LEOPOLD LABEDZ was one of the unsung heroes of the fight against Communist totalitarianism. Yet he was also one of the most charming and funny men you could hope to meet. Nothing in his eventful life would seem to warrant his dauntless good humour and the smile that never left his face.

He was born into the maelstrom of the Russian civil war, while his father, a Polish Jewish doctor, was trying to make his way back to Poland. The family managed to struggle back to Warsaw, where the father rapidly established a practice much favoured by elegant society. Leo was a precocious child, finishing all his schools ahead of his contemporaries and graduating from Warsaw University at the age of 18. He then set off to pursue his studies at the Sorbonne. He returned to Poland for the summer holidays in 1939, and was caught there by the outbreak of war. Fleeing from the Nazis, he was arrested by the Soviets and deported to Siberia, where he spent the next three years.

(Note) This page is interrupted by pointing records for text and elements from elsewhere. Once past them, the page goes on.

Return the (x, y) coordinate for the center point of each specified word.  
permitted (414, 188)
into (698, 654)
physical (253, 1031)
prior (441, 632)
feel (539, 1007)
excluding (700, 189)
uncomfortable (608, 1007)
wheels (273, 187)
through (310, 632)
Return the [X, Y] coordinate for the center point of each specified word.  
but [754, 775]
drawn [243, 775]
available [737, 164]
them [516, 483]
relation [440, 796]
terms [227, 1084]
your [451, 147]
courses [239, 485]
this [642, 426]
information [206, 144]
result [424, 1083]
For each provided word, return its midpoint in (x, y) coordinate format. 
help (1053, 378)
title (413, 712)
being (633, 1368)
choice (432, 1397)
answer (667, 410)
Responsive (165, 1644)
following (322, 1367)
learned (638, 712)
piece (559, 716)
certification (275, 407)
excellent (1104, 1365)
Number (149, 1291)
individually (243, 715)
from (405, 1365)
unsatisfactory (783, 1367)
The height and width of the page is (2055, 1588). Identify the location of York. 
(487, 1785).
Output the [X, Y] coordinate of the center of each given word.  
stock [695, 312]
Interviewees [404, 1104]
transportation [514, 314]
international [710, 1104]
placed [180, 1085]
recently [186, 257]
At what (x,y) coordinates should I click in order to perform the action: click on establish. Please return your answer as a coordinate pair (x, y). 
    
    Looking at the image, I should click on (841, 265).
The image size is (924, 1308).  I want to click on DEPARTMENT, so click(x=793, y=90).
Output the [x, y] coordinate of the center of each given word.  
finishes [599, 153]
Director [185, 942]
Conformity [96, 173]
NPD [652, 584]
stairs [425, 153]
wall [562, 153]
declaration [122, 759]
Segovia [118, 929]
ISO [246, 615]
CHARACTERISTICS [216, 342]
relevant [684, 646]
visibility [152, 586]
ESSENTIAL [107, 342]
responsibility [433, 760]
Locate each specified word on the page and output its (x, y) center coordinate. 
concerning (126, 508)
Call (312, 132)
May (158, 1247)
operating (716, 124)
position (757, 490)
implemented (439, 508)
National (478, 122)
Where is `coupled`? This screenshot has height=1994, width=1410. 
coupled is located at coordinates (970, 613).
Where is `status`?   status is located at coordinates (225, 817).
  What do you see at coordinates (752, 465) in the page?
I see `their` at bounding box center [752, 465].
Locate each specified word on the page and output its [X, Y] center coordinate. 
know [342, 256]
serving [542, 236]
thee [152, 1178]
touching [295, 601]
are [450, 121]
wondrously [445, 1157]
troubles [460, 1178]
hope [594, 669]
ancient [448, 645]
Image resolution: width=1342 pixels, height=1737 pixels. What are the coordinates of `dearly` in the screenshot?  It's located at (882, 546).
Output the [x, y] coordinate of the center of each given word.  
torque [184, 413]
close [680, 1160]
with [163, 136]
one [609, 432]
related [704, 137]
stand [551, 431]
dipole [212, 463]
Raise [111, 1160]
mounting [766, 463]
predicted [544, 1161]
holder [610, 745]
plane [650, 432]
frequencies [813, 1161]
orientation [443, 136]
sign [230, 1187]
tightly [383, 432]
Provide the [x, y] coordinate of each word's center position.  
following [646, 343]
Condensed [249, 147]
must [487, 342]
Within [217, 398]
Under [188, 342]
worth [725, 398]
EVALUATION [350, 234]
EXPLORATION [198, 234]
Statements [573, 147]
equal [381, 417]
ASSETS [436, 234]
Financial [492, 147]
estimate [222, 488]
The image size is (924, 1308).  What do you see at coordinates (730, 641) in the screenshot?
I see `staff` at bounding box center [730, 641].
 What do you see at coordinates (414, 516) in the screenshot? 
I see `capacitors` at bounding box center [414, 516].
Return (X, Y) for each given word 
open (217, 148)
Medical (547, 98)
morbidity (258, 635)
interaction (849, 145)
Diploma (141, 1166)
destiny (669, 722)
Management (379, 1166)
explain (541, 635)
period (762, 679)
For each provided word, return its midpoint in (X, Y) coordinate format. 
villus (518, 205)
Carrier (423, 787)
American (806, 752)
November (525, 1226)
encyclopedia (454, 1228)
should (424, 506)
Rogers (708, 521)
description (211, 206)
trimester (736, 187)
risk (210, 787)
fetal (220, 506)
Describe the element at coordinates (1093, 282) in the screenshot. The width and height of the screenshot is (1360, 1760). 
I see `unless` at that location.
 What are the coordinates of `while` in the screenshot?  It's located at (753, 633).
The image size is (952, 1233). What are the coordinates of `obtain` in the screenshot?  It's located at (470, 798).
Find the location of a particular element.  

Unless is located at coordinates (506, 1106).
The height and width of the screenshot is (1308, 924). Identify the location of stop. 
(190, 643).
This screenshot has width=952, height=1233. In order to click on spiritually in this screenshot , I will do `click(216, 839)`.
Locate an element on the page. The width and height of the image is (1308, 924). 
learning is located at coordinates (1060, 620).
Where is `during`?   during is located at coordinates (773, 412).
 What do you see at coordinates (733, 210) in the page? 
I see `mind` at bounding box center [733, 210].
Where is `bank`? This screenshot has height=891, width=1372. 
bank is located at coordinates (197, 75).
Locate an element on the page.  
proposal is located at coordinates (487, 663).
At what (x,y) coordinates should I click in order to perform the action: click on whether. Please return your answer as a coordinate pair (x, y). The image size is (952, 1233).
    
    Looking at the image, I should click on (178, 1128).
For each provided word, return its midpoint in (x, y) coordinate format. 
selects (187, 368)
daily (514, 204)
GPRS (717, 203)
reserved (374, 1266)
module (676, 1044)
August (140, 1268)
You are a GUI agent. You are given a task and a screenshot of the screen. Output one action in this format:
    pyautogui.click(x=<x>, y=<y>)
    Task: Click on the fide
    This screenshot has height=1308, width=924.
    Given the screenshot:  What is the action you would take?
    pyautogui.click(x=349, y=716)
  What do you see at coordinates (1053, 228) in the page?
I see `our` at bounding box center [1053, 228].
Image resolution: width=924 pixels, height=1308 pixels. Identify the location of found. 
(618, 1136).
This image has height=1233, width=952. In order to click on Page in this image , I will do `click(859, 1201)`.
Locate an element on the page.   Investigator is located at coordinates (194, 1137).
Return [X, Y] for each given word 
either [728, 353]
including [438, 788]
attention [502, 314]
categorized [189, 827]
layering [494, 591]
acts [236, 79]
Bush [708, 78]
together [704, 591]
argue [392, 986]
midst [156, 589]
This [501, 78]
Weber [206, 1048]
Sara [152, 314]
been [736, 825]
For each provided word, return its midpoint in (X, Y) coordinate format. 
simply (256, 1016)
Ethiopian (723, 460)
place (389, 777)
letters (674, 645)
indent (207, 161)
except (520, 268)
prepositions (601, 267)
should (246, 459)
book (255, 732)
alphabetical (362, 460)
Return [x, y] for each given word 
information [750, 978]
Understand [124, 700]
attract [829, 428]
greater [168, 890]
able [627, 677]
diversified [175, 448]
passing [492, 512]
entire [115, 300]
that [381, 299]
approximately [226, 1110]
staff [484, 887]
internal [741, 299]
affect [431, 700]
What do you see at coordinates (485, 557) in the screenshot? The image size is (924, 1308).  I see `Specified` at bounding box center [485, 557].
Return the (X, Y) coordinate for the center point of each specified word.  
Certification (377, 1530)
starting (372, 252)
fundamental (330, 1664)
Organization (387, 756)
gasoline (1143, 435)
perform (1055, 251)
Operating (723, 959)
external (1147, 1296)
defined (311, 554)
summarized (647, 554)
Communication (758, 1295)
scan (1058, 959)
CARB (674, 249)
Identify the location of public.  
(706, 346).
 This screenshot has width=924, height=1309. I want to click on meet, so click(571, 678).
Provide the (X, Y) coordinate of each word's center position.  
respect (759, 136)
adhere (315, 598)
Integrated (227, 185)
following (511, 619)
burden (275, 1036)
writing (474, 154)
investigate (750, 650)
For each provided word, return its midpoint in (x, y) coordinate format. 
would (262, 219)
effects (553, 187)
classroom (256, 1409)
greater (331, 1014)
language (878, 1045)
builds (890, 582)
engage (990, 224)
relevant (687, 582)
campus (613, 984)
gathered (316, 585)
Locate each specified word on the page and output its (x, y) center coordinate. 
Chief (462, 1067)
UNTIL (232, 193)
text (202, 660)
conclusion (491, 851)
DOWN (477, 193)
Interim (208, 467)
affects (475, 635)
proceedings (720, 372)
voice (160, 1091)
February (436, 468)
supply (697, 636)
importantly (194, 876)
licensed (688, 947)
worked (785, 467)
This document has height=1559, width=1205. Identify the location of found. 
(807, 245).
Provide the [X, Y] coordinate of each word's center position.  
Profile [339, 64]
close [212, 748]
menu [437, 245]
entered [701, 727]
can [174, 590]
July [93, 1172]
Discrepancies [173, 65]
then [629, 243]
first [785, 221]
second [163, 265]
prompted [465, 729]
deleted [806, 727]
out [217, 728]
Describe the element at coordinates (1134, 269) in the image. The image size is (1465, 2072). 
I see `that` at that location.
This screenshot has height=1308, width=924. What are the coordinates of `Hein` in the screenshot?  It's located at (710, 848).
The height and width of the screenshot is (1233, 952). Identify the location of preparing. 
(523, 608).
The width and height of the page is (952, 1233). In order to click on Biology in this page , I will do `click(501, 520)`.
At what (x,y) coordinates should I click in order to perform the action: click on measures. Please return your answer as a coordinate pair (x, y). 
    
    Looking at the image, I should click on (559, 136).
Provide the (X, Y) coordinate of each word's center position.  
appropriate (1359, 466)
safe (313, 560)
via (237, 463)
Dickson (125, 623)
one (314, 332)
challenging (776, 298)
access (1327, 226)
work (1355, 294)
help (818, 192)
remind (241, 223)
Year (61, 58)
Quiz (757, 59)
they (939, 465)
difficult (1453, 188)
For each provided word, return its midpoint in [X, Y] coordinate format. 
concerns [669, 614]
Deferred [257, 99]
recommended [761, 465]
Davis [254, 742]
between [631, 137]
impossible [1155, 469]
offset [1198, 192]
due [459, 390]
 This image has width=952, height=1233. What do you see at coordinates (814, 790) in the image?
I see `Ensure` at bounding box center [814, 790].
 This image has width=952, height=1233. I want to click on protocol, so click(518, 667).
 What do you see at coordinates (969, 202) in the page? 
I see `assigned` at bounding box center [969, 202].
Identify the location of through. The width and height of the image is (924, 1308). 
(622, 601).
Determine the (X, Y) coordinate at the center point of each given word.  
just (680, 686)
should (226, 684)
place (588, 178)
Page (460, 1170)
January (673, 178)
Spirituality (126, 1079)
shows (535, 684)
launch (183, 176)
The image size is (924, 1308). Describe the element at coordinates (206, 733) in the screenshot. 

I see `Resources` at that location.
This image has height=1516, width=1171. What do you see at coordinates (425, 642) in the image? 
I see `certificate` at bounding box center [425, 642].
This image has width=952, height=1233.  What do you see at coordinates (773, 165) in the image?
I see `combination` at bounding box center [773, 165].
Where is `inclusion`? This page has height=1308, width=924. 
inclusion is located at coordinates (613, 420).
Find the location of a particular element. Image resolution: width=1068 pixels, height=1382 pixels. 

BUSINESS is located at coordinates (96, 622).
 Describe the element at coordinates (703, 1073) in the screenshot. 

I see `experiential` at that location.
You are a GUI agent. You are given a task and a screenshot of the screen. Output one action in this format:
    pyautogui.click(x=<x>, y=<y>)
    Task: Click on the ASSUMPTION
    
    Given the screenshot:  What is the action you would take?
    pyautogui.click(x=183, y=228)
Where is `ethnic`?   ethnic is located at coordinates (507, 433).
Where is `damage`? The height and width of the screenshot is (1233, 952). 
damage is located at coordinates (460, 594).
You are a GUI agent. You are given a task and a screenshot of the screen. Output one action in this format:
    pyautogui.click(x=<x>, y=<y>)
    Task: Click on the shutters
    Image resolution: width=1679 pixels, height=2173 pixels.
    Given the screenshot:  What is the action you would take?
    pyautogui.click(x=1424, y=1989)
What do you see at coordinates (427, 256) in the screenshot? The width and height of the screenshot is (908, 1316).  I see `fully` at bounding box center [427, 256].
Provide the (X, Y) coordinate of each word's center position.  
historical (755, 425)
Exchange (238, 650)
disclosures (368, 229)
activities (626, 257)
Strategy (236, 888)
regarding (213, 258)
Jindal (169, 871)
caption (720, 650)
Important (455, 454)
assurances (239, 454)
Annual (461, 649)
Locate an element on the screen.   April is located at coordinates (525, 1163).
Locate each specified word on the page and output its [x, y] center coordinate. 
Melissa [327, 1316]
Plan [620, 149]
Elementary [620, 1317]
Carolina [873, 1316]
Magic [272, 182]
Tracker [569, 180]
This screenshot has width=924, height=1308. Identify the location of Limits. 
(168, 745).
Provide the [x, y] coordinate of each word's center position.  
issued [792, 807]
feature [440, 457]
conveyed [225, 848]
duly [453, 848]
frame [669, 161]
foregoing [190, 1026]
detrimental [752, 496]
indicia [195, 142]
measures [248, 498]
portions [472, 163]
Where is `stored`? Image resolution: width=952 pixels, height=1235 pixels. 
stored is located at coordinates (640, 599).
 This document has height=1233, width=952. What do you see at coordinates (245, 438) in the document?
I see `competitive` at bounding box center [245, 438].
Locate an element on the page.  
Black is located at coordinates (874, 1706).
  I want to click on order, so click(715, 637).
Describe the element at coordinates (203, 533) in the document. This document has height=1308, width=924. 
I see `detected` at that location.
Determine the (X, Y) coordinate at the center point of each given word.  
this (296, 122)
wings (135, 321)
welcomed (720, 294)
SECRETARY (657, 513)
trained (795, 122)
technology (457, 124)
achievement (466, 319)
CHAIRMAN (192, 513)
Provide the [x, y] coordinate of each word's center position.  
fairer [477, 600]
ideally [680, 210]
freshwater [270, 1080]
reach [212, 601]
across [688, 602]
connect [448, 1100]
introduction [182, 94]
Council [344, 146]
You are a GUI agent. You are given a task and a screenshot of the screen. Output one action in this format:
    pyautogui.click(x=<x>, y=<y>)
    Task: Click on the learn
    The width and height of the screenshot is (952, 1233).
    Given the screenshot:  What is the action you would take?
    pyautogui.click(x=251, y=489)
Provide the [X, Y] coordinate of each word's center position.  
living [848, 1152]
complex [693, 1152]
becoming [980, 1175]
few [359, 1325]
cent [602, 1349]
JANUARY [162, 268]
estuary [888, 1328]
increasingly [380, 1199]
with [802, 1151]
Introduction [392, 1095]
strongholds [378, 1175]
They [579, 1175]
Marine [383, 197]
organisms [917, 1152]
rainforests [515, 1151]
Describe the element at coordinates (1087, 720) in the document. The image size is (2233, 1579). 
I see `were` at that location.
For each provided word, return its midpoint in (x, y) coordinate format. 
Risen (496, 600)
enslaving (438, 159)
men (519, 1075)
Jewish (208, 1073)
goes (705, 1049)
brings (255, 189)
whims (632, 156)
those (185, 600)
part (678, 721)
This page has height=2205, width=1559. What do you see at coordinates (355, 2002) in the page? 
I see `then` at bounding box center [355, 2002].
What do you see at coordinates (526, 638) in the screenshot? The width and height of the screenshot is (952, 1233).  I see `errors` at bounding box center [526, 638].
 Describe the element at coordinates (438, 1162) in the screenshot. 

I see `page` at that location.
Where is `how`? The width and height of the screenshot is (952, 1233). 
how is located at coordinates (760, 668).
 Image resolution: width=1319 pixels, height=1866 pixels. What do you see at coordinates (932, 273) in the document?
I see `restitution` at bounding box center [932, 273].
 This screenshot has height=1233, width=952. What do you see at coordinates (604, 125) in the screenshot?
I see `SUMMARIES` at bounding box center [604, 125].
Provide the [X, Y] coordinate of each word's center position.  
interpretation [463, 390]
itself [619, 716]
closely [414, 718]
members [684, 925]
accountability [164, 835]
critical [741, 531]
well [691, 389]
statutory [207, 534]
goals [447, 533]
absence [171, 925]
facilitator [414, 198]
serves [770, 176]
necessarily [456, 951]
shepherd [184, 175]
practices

He was released in 1942 as a result of the Polish-Soviet pact, and joined General Anders's army, with which he crossed over to Persia. He served in the Polish Second Corps throughout its campaigns in Palestine, Egypt and Italy. By the end of the war, he was the only surviving member of his family, which had been murdered in equal measure by the Nazis and the Soviets.

On being demobilised, he spent a year studying at the University of Bologna, three at London University, and then another seven at the London School of Economics. He was by then a formidably qualified and renowned Sovietologist, and he devoted himself to combating the evil of the totalitarianism of which he had had first-hand experience, both in its Nazi and its Soviet guises. In 1961 he founded from London the remarkable and influential quarterly Survey, which he edited for the next 25 years. This did not interfere with the writing of half a dozen weighty books and a string of articles, and the organisation of numerous conferences and symposia.

The tiny, round-faced, bald man, with his huge, impish eyes, was variously described as a terrier or a rubber ball, and there is something in both of these descriptions; he never let go, and he inexorably bounced back with irrefutable arguments to confound anyone unwise enough to think they knew better. He was a passionate champion of truth and an implacable foe of all intellectuals who disregard facts and all politicians who disregard people in the pursuit of high-sounding theory and ideological myth.

Labedz was intimidated neither by established reputations nor apparent learning, as his demolition-jobs on those of Isaac Deutscher and EH Carr demonstrate. It was with the same fearlessness that he defended the true meaning of George Orwell's work against the distortions so fashionable in the 1960s and 1970s, earning himself a string of epithets from established academic humbugs. He made a remarkable number of enemies in his crusading life, but they learnt to refrain from sparring with him, as they inevitably came off the worse for it.

Passionately committed as he was, Labedz never allowed feeling or imagination to cloud his own judgement. The elegance of expression which characterised his writings was the result of his crystalline logic and his respect for the meaning of language - in this, as in many things, he was a spiritual heir of Orwell. He was one of those naturalised Britons who love their adopted motherland more than most natives, and he loved the English language and prized its clarity. He abhorred corrupt use of language almost as much as dishonesty.

His personal life continued to be beset by misfortune. A marriage to an Englishwoman turned sour, although it left him a greatly cherished daughter. In the mid-1980s he fought a losing battle against his diabetes, and finally had to have both legs amputated. Yet none of this dented his spirit or his good humour, and he remained a delightful companion to the end. He had the satisfaction of seeing his own arguments vindicated and the opinions and writings of his opponents trashed by history in the late 1980s.